XenoCell v1.0 was used to align transcripts to the GRCh38 human reference genome and mm10 mouse genome51, mouse-specific cellular barcodes were selected containing a minimum of 90% of host-specific reads. Extracted mouse cells were then processed using Alevin tool (Salmon Software v1.3.0) to obtain unique molecular identifiers (UMIs; Supplementary Data 8) and generate a cell by gene count matrix52, which was imported into Seurat (v3.2.0) for downstream analysis53.

We excluded outlier cells that expressed in the range of <200–800 genes depending on the sample type and had unusual gene count, transcript count, and mitochondrial gene fraction, according to sample-specific thresholds (Supplementary Data 8). We also excluded genes expressed in fewer than 50 cells. Epithelial tumor cells (vehicle sample) identified were further down sampled to 100 cells, similar to the amount of carboplatin sample for all downstream analysis. For the carboplatin-treated sample, we subsampled to 500 cells, similar to the amount of the vehicle sample. The SCTransform function from Seurat was then used to log-normalize and scale counts to 10,000 transcripts per cell and detect highly variable features. Principal component analysis (PCA) was performed using the top 3000 most highly variable features and used to cluster cells by Uniform Manifold Approximation and Projection (UMAP). Cell clusters were identified using Seurat FindClusters function. The ClusterTree (v0.4.3) R package was used to determine the optimal resolution and number of clusters for each sample54. Expression of selected genes signatures were calculated per-cell using the AddModuleScore function from Seurat.

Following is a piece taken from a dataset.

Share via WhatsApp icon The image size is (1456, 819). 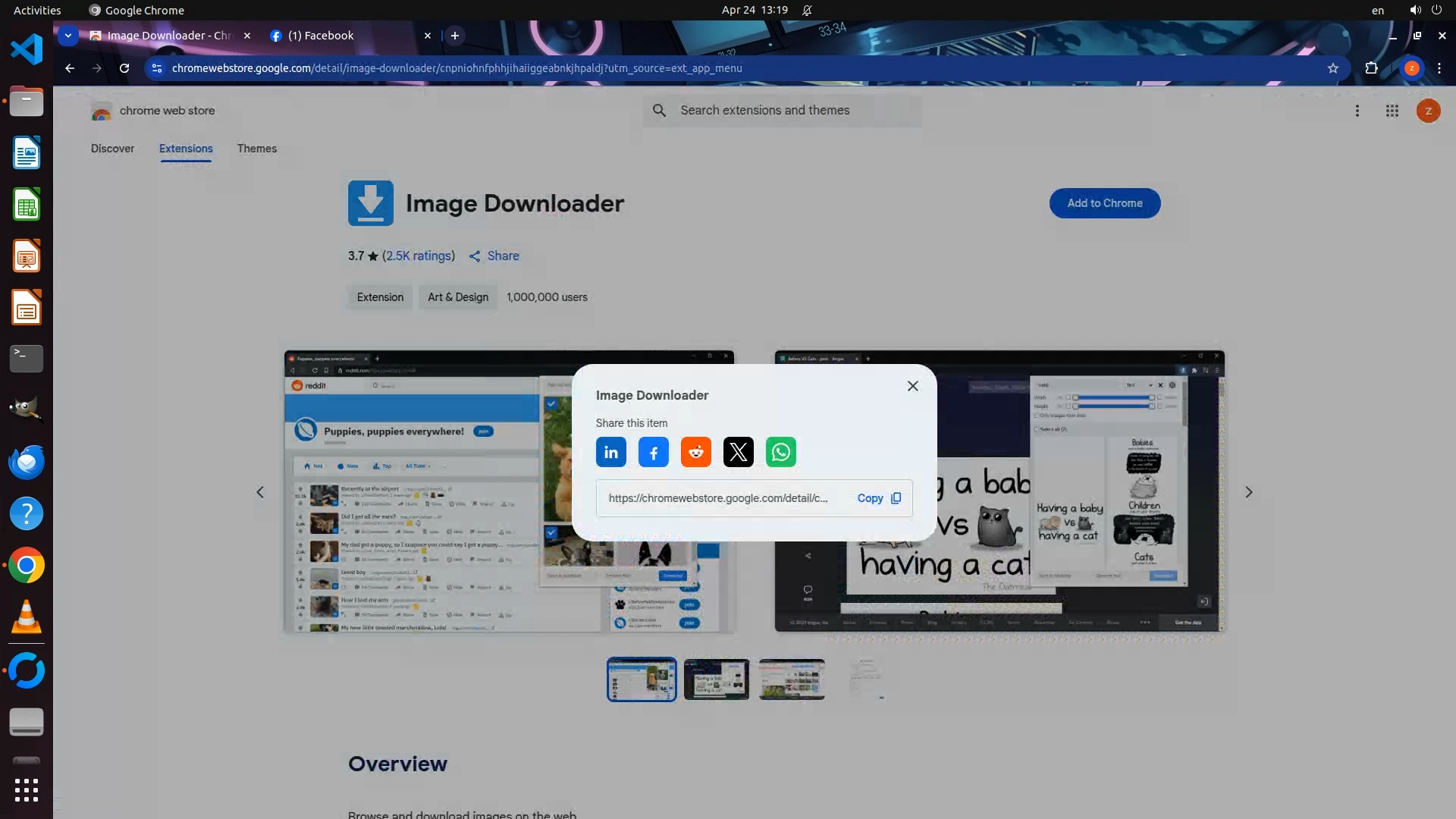(x=780, y=453)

Differentially expressed markers were identified using Seurat FindMarkers function and significant genes were selected based on the FDR < 0.05. Gene set enrichment analysis was performed using escape (v1.2.0) enrichIT function in R (v4.1.0)55.

Cell type annotation was performed by a differential gene expression analysis with a ROC test using FindAllMarkers function. Markers were ranked based on Log2Fold change and the ROC power score. Cross reference of the markers and literature was done to annotate each cell type25.

Previously identified gene expression markers were used to define the phenotypes of cells present in the PDX graft. These signature genes were discerned by cross-examining multiple primary research papers detailing markers of M1/M2 polarization26,27,28, the distinctions between an iCAF and myCAF phenotype25,29, and specialization of the endothelium30.

Statistical analysis

Linear mixed model analyses were conducted using SPSS Statistics (Version 27; International Business Machines Corporation, Armonk, New York, United States of America). All other statistical analyses were performed in Prism v9 software (GraphPad). A p-value ≤ 0.05 was considered statically significant. Unless otherwise state, data analyses were conducted using unpaired Student’s t test to compare two data sets or using one-way/two-way ANOVA when analyzing multiple sets of data. Data were presented as mean ± standard error of the mean (SEM). Statistically significant (FDR < 0.05) gene sets were calculated using escape package (v1.2.0) in R (v4.1.0).

Reporting summary

Further information on research design is available in the Nature Portfolio Reporting Summary linked to this article.